> [Описание задания]
Укажите только число строк записей, в которых встречается строка «small». Регистр учитывается.

> [Входные записи]
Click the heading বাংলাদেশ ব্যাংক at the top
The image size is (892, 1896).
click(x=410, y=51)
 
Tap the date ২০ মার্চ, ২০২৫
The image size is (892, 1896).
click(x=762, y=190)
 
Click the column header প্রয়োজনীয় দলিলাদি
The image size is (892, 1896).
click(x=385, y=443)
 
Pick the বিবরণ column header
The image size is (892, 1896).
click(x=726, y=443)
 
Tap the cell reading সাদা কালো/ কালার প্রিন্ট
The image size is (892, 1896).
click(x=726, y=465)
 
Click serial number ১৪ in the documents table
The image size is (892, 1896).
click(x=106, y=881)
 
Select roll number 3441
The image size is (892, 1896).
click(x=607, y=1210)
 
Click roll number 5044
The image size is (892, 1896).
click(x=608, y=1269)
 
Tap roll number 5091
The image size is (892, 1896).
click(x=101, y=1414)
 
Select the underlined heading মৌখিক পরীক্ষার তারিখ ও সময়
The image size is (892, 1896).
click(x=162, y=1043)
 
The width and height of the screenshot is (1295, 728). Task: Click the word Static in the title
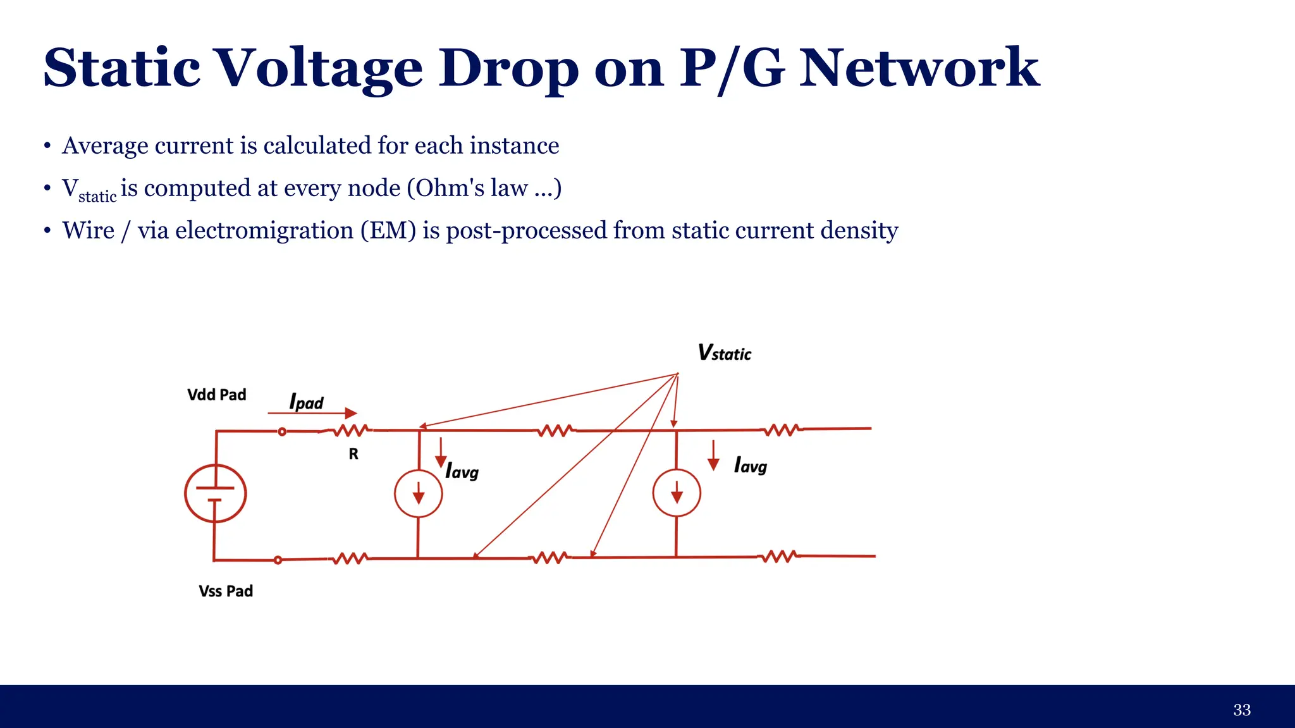122,68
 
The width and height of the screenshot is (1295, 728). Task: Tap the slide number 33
1241,710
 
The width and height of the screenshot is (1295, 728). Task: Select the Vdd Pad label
216,395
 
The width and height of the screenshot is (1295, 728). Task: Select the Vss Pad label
226,591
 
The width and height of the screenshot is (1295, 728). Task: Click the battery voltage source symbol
215,493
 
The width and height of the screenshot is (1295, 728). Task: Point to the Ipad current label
306,402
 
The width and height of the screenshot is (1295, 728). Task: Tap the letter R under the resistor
353,453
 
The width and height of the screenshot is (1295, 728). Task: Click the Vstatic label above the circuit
724,353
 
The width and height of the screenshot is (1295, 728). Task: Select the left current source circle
418,493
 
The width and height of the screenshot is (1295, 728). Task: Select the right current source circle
677,493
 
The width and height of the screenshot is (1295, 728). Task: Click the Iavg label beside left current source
462,471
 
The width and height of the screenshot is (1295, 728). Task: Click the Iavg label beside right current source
751,466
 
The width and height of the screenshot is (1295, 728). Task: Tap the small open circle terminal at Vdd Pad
282,431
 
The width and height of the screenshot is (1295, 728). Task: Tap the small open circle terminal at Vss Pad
278,560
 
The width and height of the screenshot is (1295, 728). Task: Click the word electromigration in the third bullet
264,230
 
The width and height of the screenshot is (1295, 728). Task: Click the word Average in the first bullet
105,145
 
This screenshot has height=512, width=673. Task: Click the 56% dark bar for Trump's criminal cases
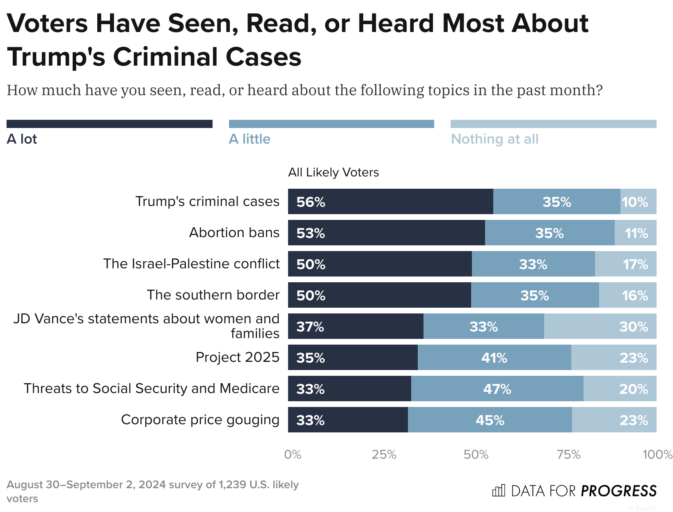390,201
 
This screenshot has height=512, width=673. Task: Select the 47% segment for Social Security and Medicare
497,389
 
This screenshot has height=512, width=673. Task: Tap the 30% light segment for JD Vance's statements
600,326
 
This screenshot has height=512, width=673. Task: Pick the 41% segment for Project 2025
494,357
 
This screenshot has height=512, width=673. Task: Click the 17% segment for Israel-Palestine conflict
625,264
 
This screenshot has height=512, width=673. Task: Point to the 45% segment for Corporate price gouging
490,420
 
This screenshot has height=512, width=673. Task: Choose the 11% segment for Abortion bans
635,233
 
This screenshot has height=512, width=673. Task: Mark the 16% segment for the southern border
627,295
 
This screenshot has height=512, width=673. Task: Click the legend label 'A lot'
22,139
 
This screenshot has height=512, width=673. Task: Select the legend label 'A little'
250,139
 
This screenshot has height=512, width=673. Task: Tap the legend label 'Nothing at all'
494,139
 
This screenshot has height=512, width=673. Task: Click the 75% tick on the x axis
568,455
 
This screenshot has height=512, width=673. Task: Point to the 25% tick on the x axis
384,455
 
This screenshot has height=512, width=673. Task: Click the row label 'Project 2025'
237,357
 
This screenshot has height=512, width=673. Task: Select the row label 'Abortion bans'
234,233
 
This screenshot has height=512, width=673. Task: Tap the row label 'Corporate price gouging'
200,420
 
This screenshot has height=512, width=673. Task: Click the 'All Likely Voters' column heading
333,172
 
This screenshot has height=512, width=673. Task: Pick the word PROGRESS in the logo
618,491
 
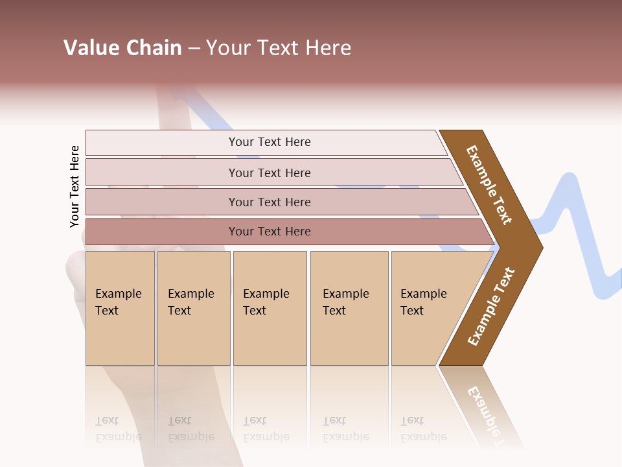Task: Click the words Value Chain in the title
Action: [122, 48]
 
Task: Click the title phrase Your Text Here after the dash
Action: [279, 48]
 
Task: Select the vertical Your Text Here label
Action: [75, 186]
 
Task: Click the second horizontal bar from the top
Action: [269, 173]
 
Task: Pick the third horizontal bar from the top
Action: [269, 202]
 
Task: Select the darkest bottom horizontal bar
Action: [269, 232]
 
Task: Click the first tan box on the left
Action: [120, 307]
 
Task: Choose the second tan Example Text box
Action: [193, 307]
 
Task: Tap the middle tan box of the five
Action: [270, 307]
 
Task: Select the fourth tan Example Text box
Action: [349, 307]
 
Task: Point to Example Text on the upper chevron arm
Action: [489, 185]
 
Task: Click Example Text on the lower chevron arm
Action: [491, 307]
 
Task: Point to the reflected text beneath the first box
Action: [118, 429]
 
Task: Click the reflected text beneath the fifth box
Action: [423, 429]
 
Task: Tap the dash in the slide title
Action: [194, 49]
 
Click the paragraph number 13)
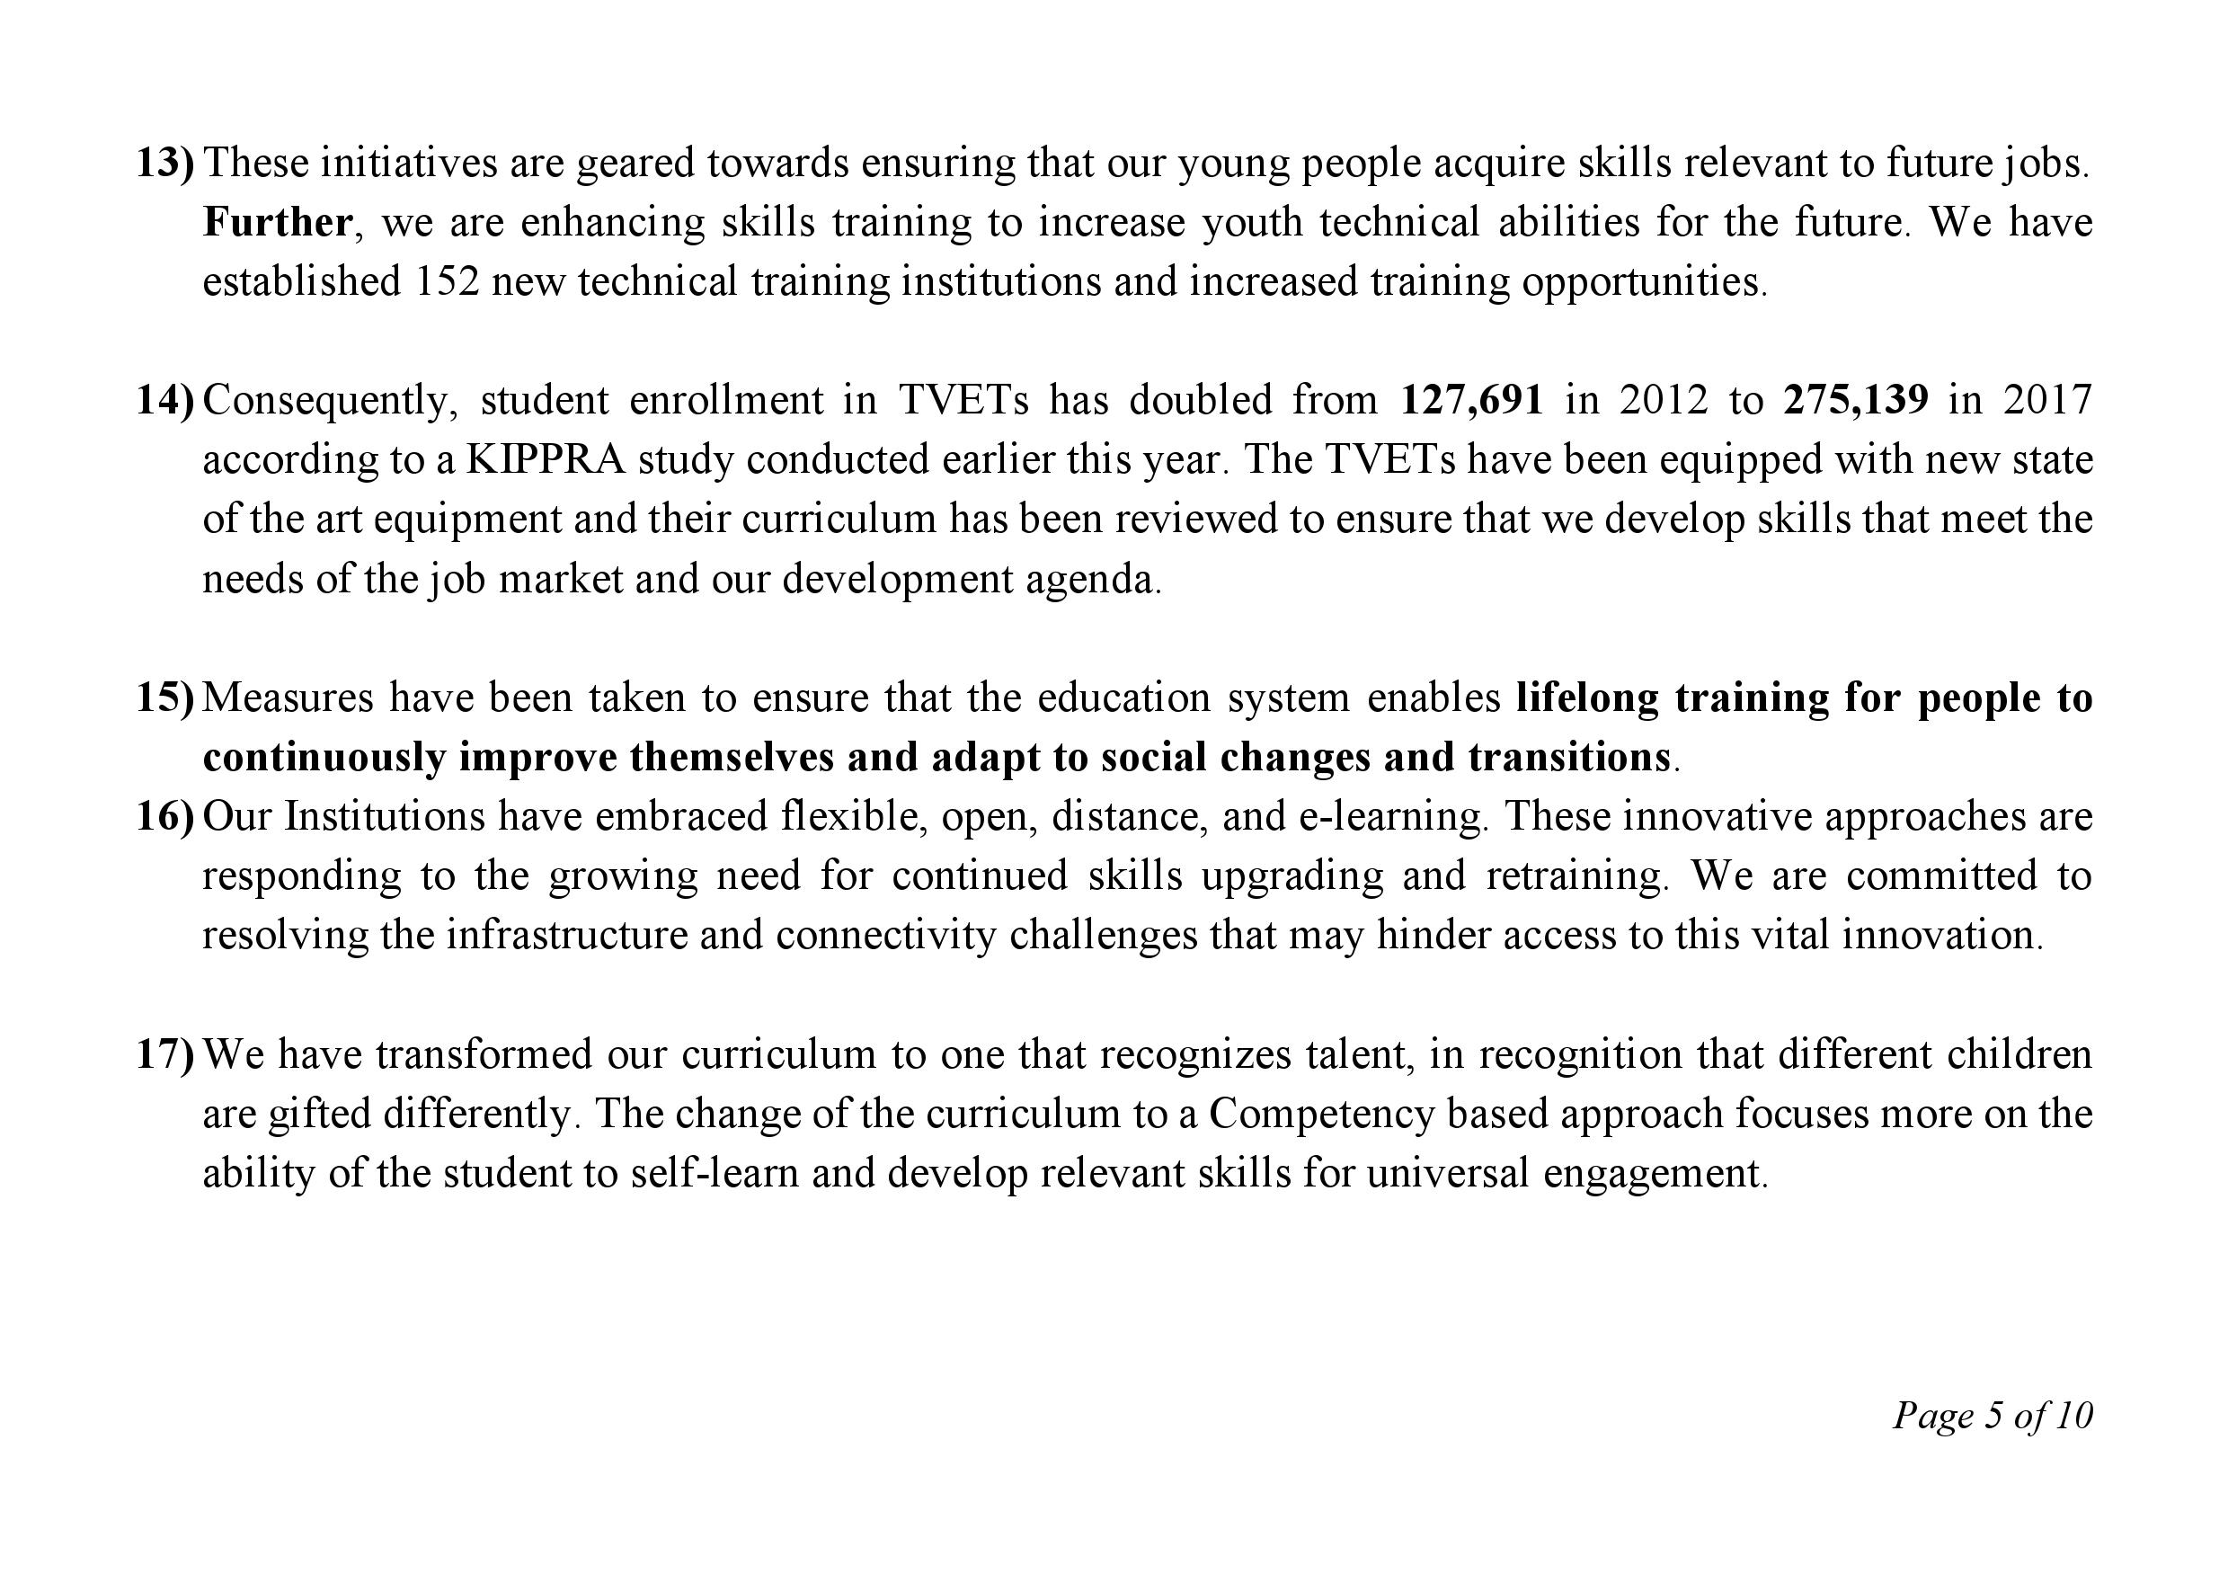point(165,163)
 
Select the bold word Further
point(277,222)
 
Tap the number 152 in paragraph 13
point(448,281)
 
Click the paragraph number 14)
point(165,400)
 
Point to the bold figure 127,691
point(1471,400)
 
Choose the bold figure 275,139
point(1855,400)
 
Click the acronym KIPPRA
point(546,459)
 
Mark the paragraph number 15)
point(165,698)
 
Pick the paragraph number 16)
point(165,816)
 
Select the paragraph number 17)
point(165,1053)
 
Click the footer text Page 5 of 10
point(1993,1416)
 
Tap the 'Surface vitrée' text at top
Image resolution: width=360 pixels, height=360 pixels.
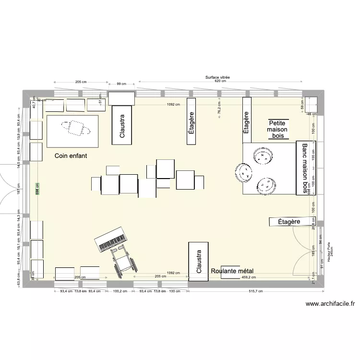(x=217, y=77)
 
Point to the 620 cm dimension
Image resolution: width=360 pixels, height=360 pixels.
(x=217, y=82)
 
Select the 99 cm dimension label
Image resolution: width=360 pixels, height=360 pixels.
(x=121, y=84)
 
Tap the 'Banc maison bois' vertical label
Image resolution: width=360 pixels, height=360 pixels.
(x=303, y=168)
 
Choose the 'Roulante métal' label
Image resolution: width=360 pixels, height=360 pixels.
(x=232, y=271)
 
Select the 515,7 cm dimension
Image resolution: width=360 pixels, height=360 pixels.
(x=256, y=291)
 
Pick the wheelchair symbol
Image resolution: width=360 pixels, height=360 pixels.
(x=122, y=259)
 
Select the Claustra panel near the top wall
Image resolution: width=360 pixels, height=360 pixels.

> [Полный ответ]
2